L’ultima edizione di questi “Poemetti”, negli Oscar nel 1968 – il 1968 era un anno in cui si potevano vendere come tascabili di successo poemi e poemetti – a cura di Anna Maria Moroni mette in rilievo l’operazione linguistica. Di Pascoli sperimentatore di un nuovo strumento espressivo, il dialetto – nella fattispecie il vernacolo di Castelvecchio. Un’operazione evidente alla lettura. Che però non si ripropone.
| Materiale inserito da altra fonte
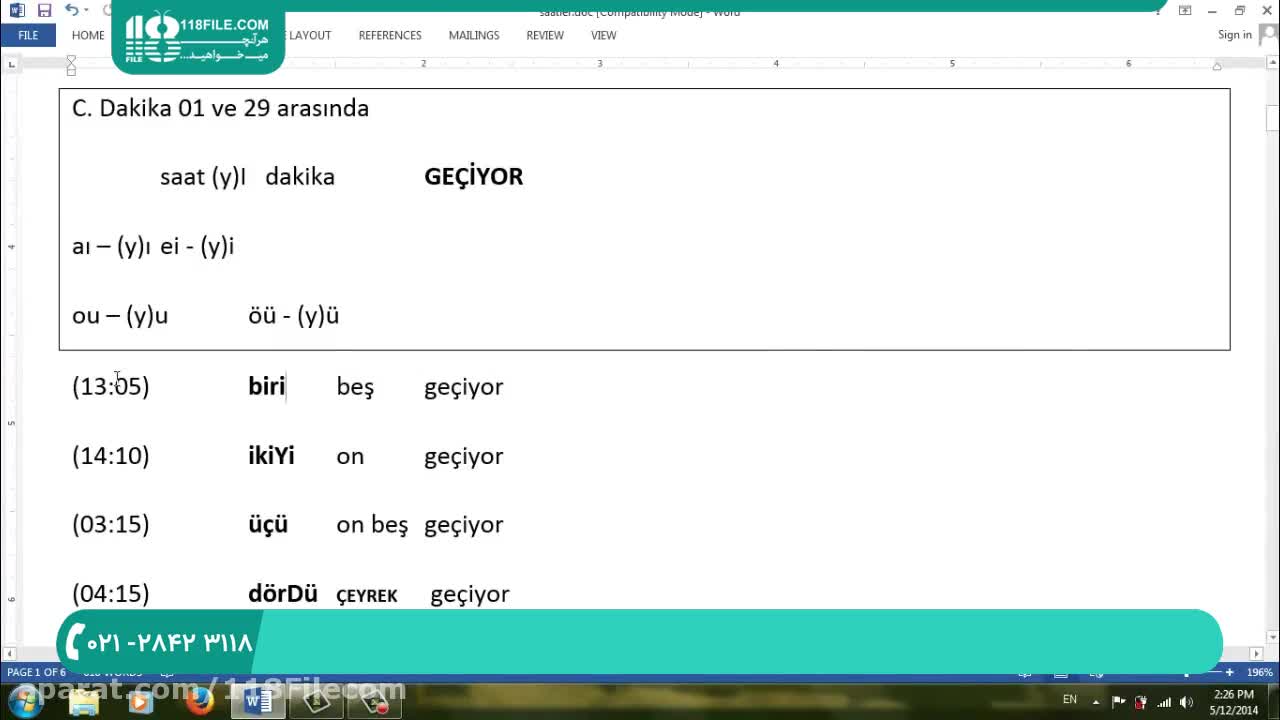Open the taskbar media player icon
The image size is (1280, 720).
140,701
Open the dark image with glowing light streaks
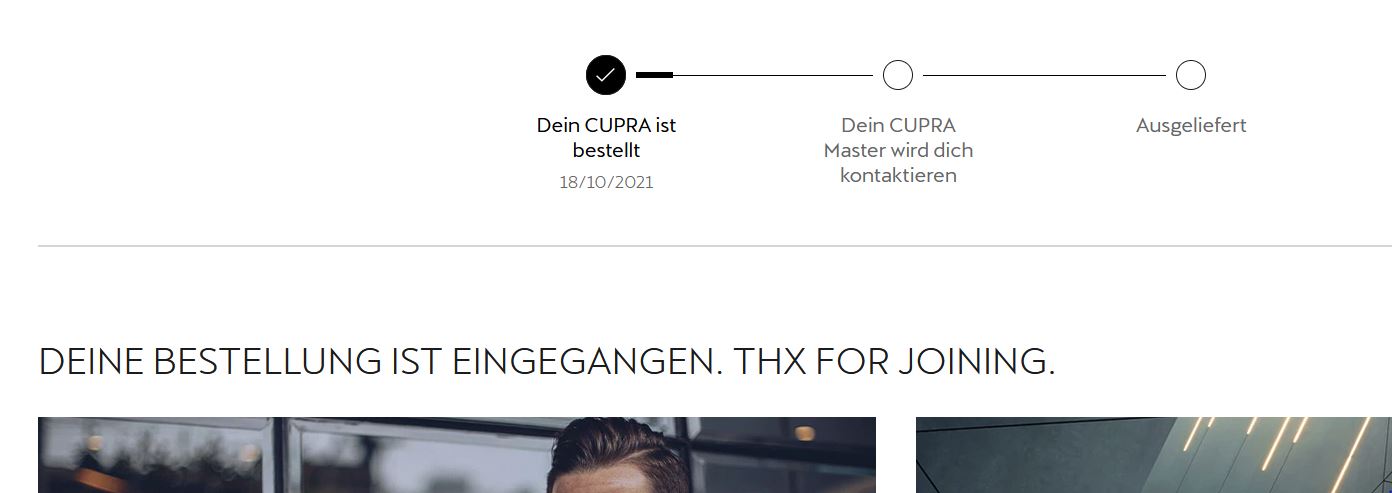1392x493 pixels. tap(1154, 455)
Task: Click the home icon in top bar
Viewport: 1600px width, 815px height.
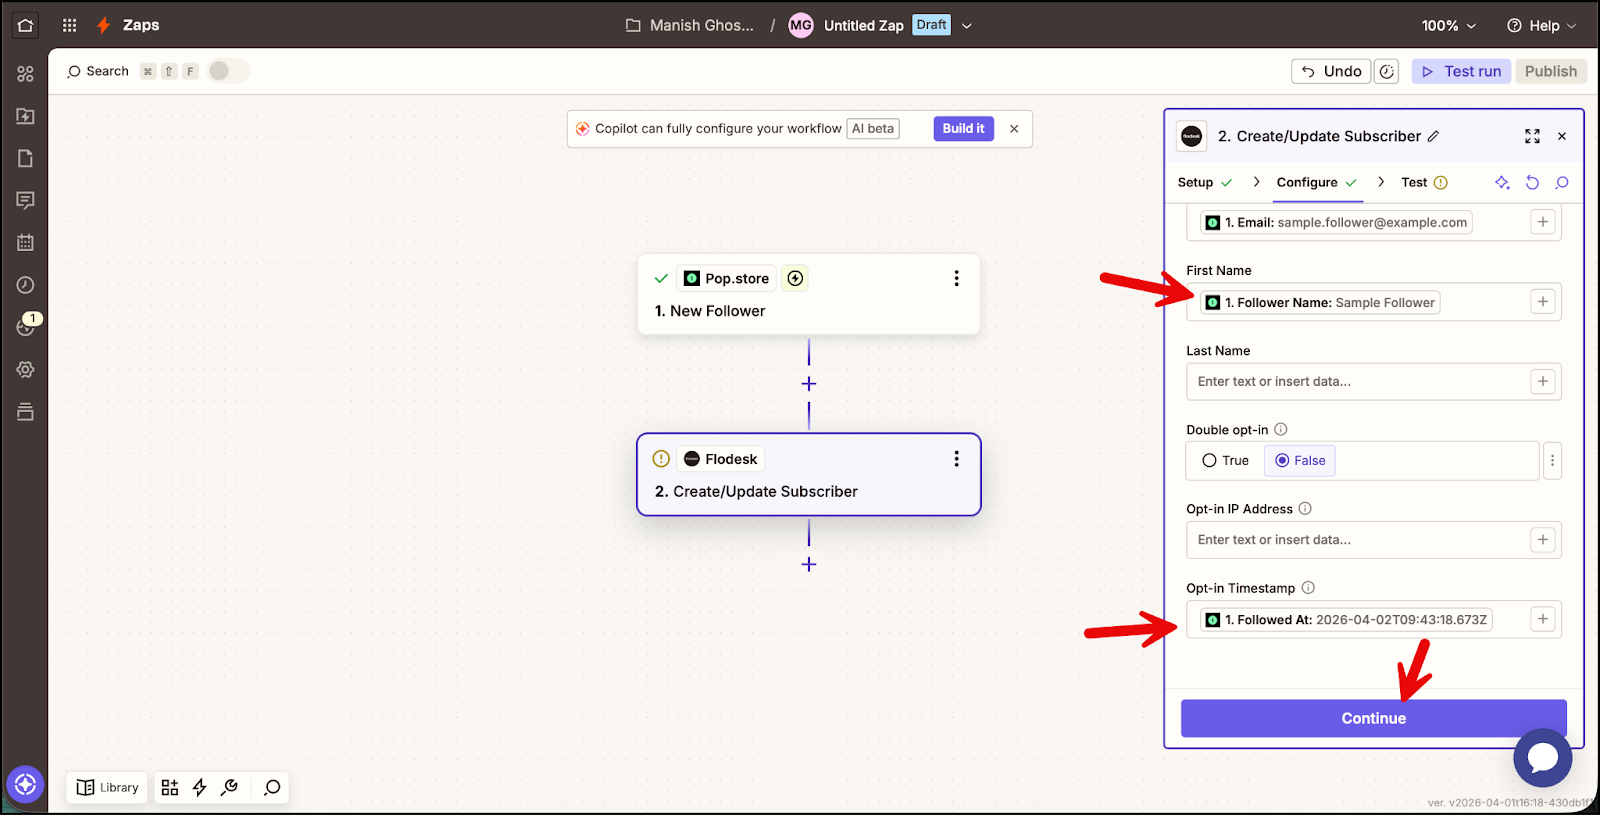Action: (25, 25)
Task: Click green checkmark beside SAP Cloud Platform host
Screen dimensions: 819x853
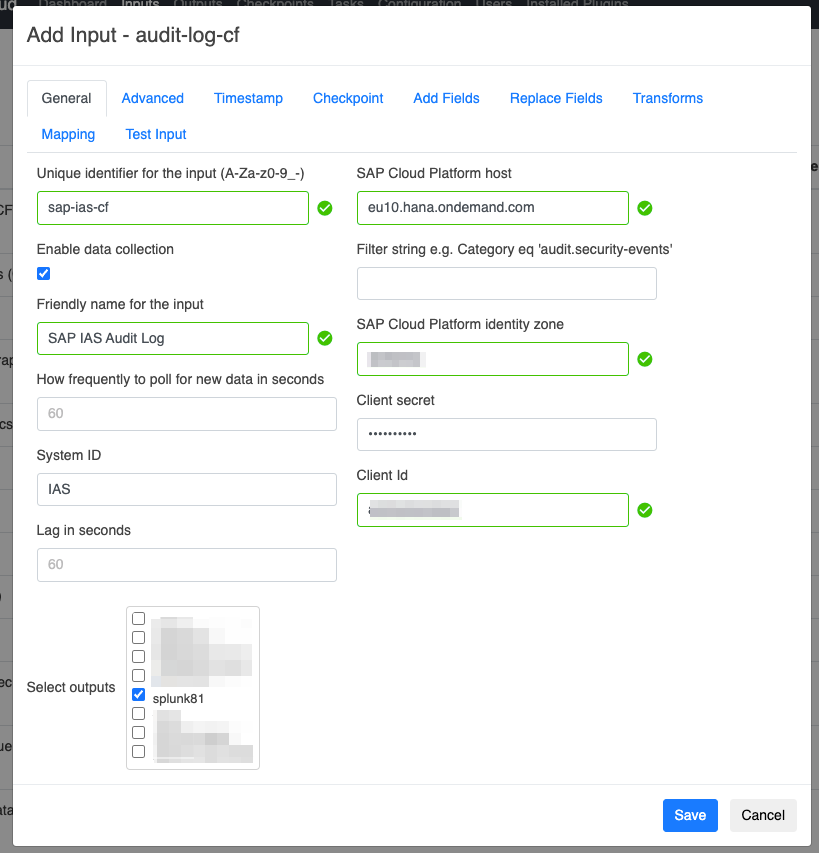Action: coord(645,208)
Il pregiudizio è robusto. Anche nell’edizione di cinquant’anni fa Pascoli era indigesto. Perfino alla critica più congeniale, di cui l’Oscar offre un florilegio. Di Emilio Cecchi toscano. Del Renato Serra che sapeva di Europa. Di Gianfranco Contini appassionato filologo e anzi glottologo, che così lo liquidava: “Si tratta di scendere a un livello subumano ed estraneo alla storia…” - che non dice quello che dice: Contini non può credere subumano un contadino, e un eventuale subumano estraneo alla storia (con la S?); ma sì che Contini non amava Pascoli, pur stravedendo per Pasolini, di Pascoli evidente epigono.